Ecco la vera insicurezza. La scuola italiana non sa trattenere gli studenti più deboli: alte percentuali di abbandoni al Sud, tra disabili e stranieri (di G. Fiamma)

Altro che la scuola di tutti, nessuno escluso: quella del Belpaese sembra sempre più una scuola pubblica per élite, che non sa trattare come dovrebbe chi è più in difficoltà. Come gli allievi iscritti in aree difficili, i giovani con disabilità e che non sono italiani. A confermarlo è l’ultimo Country Report sull’Italia elaborato dalla Commissione europea, sul quale Anief ha realizzato un focus e dal quale emerge che nonostante i recenti miglioramenti nella qualità dell’istruzione scolastica, le ampie e persistenti disparità regionali nei risultati dell’apprendimento continuano a destare grande preoccupazione.

Marcello Pacifico (Anief): Se gli investimenti sono modesti – considerando che con l’ultima legge di Bilancio è stata anticipata una riduzione progressiva nel prossimo ventennio di investimenti rispetto al Pil, con il punto più basso previsto nel 2040, quando si scenderà dal 3,9% al 3,1%, mentre l’Ocse oscilla sul 5% – e gli organici del personale rimangono legati alle mere iscrizioni, anziché alle difficoltà locali oggettive e alla tipologia di utenza, sempre più non italiana, per non parlare del sistema del sostegno ai disabili, che lascia volutamente precario un docente ogni tre e paga tutti la metà dei colleghi europei, il risultato non può che essere quello di una società egoista che lascia indietro proprio chi è già più sfortunato.

La dispersione scolastica italiana non è solo maggiore rispetto agli altri Paesi, nota l’Anief sui dati europei, molto lontano dalla Strategia Europa 2020 che lo poneva al 10%, anziché oltre il 14% che si ravvisa nel nostro Paese.

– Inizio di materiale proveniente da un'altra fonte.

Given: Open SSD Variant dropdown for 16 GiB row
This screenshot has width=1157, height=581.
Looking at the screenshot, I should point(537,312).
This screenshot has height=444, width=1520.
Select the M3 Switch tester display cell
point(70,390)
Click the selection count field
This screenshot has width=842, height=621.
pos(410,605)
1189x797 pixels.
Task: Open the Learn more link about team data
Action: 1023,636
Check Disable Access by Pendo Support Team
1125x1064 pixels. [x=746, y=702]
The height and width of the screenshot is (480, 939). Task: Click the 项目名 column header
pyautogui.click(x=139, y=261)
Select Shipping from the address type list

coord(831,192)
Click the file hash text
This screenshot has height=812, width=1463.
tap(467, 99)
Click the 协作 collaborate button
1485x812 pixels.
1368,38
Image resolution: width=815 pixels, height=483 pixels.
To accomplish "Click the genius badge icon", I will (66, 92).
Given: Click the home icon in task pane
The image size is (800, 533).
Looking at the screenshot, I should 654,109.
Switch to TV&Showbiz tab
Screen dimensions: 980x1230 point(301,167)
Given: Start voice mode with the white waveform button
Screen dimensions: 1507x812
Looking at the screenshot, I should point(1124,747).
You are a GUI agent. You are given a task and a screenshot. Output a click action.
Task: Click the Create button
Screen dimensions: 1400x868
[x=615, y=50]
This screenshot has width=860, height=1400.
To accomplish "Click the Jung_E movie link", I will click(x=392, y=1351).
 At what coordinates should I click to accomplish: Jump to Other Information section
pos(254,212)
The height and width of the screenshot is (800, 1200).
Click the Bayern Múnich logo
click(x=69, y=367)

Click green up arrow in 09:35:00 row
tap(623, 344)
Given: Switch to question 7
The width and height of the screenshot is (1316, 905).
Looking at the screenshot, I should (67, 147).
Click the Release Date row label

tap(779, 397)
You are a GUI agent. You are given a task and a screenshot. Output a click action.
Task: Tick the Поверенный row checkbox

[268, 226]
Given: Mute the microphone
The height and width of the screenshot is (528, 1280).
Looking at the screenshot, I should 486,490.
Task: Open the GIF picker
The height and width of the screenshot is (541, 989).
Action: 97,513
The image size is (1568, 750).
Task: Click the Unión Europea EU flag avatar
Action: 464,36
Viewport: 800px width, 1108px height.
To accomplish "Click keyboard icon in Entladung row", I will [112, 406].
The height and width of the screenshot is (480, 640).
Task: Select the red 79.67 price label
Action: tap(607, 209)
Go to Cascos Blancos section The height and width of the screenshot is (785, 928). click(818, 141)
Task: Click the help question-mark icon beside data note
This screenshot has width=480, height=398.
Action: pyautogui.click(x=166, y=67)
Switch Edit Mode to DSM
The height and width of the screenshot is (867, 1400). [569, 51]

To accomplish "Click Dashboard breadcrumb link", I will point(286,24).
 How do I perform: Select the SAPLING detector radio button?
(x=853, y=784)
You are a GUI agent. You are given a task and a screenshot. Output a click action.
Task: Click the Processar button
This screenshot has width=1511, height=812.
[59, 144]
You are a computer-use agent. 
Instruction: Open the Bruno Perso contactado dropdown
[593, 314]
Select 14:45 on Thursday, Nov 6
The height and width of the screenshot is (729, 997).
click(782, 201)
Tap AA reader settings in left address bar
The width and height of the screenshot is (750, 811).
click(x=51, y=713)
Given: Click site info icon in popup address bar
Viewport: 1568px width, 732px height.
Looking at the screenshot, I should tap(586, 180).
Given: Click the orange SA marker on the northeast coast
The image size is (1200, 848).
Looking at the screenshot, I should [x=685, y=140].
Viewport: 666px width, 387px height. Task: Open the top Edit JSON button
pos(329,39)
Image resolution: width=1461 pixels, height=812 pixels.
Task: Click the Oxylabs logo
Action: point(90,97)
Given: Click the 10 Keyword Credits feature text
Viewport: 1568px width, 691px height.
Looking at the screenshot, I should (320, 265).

Ora si scopre che a figurare in alto numero tra chi è destinato a diventare Neet ci sono i giovani del Sud, tanti giovani disabili e stranieri.

In base ad uno studio di livello nazionale nel 2018 – dice l’UE – il numero di persone con risultati insufficienti è decisamente maggiore al Sud rispetto al Nord (nel grado 8: 45 % contro 28 % in italiano, 67 % contro 27-30 % in inglese, 54-56 % contro 28-32 % in matematica). Dal Country Report risulta che “soprattutto al Sud le differenze significative nei risultati tra e all’interno delle scuole potrebbero indicare una tendenza a raggruppare gli studenti in base alla loro capacità. Il Sud e le isole registrano inoltre i tassi più elevati di abbandono scolastico (rispettivamente 17,3 % e 21 % rispetto al dato nazionale del 14 % e alla media UE del 10,6 %)”.
La discriminazione tocca, con effetti ancora più pesanti, sottolineano ancora i dati, gli alunni con seri problemi di apprendimento: “Il tasso di abbandono scolastico delle persone con disabilità è superiore alla media dell’UE (30,2 % contro 23,6 %)”, sottolinea la Commissione Ue. C’è poi il problema dei troppi alunni stranieri che lasciano i banchi prima del tempo: “Il livello di istruzione conseguito dagli studenti non italiani è notevolmente inferiore a quello degli italiani. Gli studenti non italiani – scrive ancora la Commissione UE – rappresentavano il 9,4 % della popolazione scolastica nell’anno scolastico 2016/2017. La maggioranza (61 %) è nata in Italia. Rispetto agli studenti italiani, quelli stranieri presentano un rischio più elevato di ripetenza (31,3 % contro 10 %) e di abbandono scolastico (30,1 % contro 12 %)”.

Sulle motivazioni di questi dati poco edificanti, la stessa Commissione europea mette in risalto due problematiche. La prima è che “i risultati dell’apprendimento potrebbero essere influenzati negativamente dalla gestione degli insegnanti e dalle loro condizioni di lavoro”. La seconda motivazione è legata agli investimenti modesti riservati al sistema scuola e formazione: “il livello di spesa pubblica in proporzione al PIL” dell’Italia, infatti, si colloca “tra i più bassi dell’UE (3,9 % per l’Italia e 4,7 % per l’UE nel 2016)”.
Il Country Report sull’Italia si sofferma anche sul fatto che “sinora non è stata adottata né discussa alcuna azione politica per ridurre le differenze nel livello di istruzione tra gli studenti italiani”. E non è solo un problema di finanziamenti, anche se rimane tra i principali. Perché per superare la didattica per le élite, “sottrarre, assumere efficacemente e motivare gli insegnanti è fondamentale”.